We learned and practiced a number of techniques, and while I understand that listing them here will not mean much to our readers, I feel like I need to acknowledge what was offered by the presenters as a beginning point for my own practice. We learned and practiced:
- POWER RETRIEVAL
- JOURNEYING (Upper and Lower worlds)
- POWER PRACTICE
It is all very interesting, and I found myself alternately diving deeply into the awareness of this bit of reality that I am sometimes only peripherally aware of... and then falling into an analytical frame of mind, evaluating each experience like the science geek I can sometimes be. From time to time, as the workshop progressed, and I listened to others describe the intricacies of their fantastic visions, I wondered if I was perhaps not "doing it right." Where some described journeys full of talking wolves and beautiful, strong, young Native American "teachers," I saw simple stone fountains and plates of sweet grapes. Standing out in the parking lot of the hotel where the workshop was held, singing the morning sun song, seemed a lot like public humiliation play, and trying to "dance my power animal," was only difficult because I had to try not to giggle hysterically.

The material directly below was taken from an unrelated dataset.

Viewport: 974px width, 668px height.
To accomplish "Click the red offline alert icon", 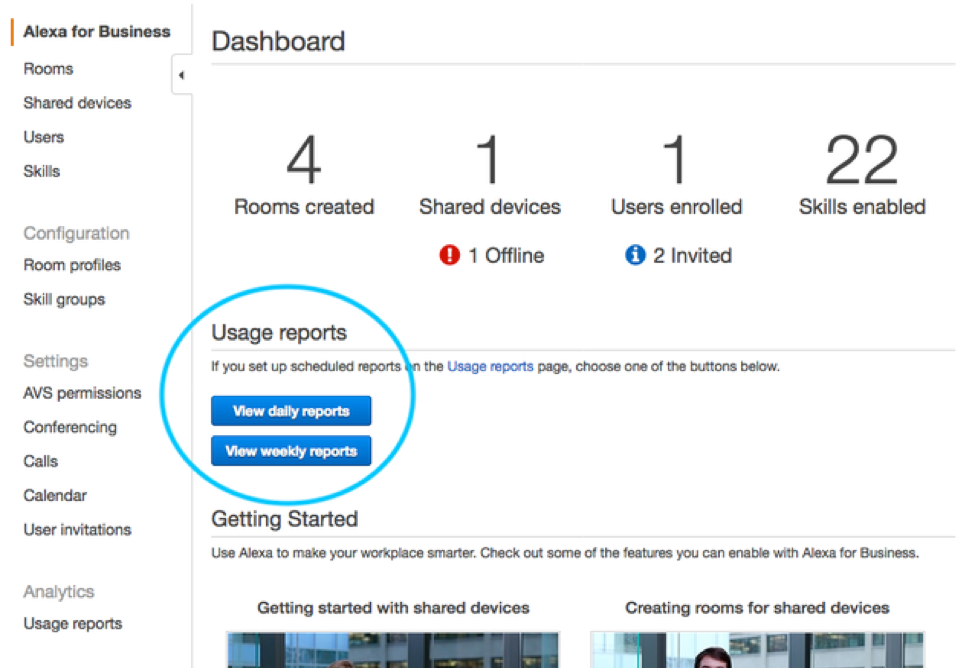I will [x=449, y=255].
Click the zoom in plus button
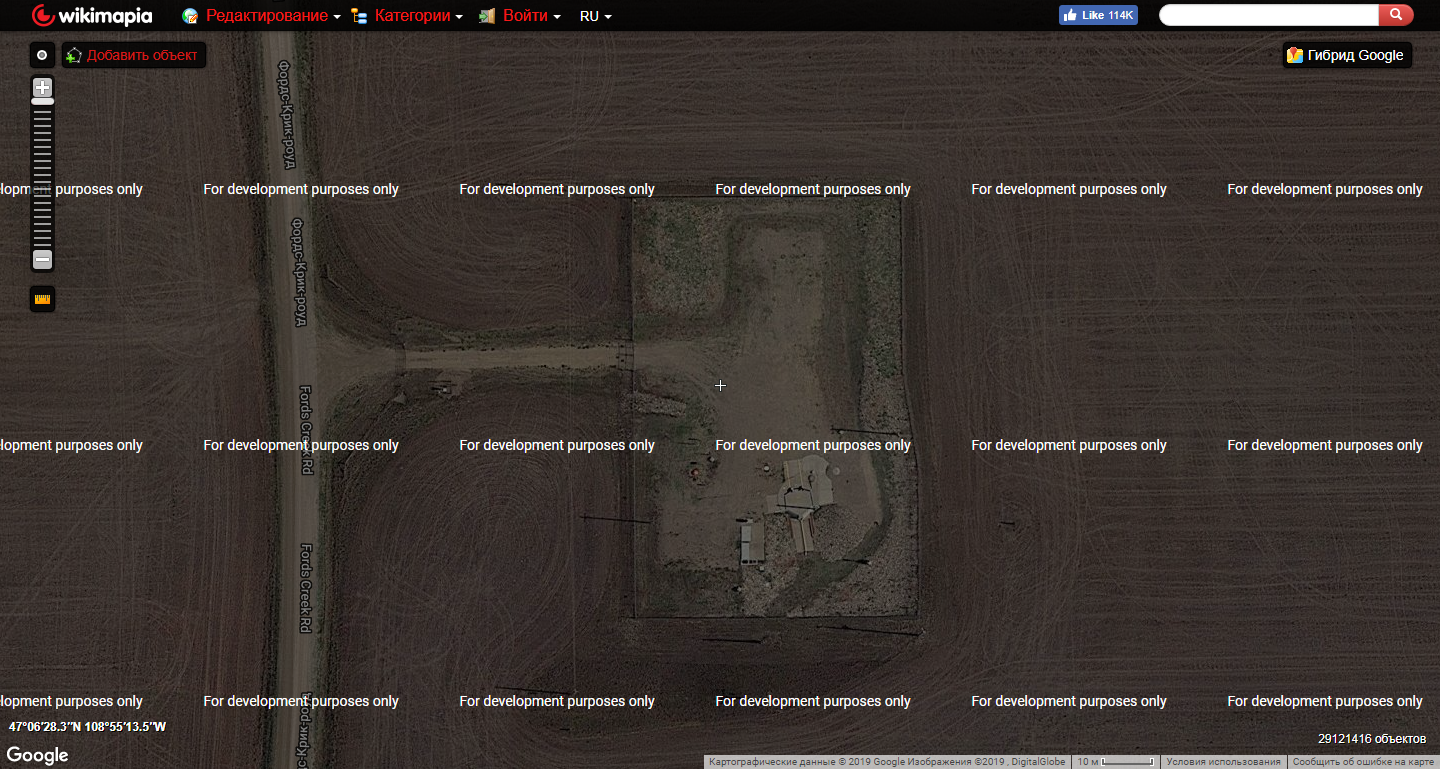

OK. I'll admit it -- I am and earthbound, skeptical, prosaic, old woman.
I appreciated the instruction in techniques for accessing that "other" reality, but I am not interested in living life there. I am glad for tools and practices that help me live better, day by day -- but I expect to do the vast majority of that living right here in this world; this reality. Power animals and spirit helpers / teachers are welcome to the party that goes on in my head. I'll take all the help I can get. In the final analysis, however, I am responsible for me and I'll make my decisions as best I can.
The best, and most useful parts of the weekend for me? I "heard" quite distinctly that I need to relax; to avoid rigid patterns; to keep my heart light; to go with the currents and tides; to listen more deeply; to keep myself grounded and steady and stable; to practice simplicity; to approach others with gentleness and compassion.
Rattles and drums? Soul songs? Spirit canoes? Rock divination? Spirit guides and power animals? Talismans? All of that seems like infrastructure to me -- bridges across the gap between here and "not here." I am glad to have been shown another way to move between the realities, but I find I am not absorbed or enthralled. Intrigued, yes. Open to the possibilities, yes. I am. I think all of this can just fold into my days and my nights; add another dimension to my experience of my world; enrich my life. I am not interested in living in the realm of "non-ordinary" reality. I want to learn to be fully present and engaged with this reality. The days are each precious. Life is truly a good gift. I don't need a spirit ally to convince me of that one.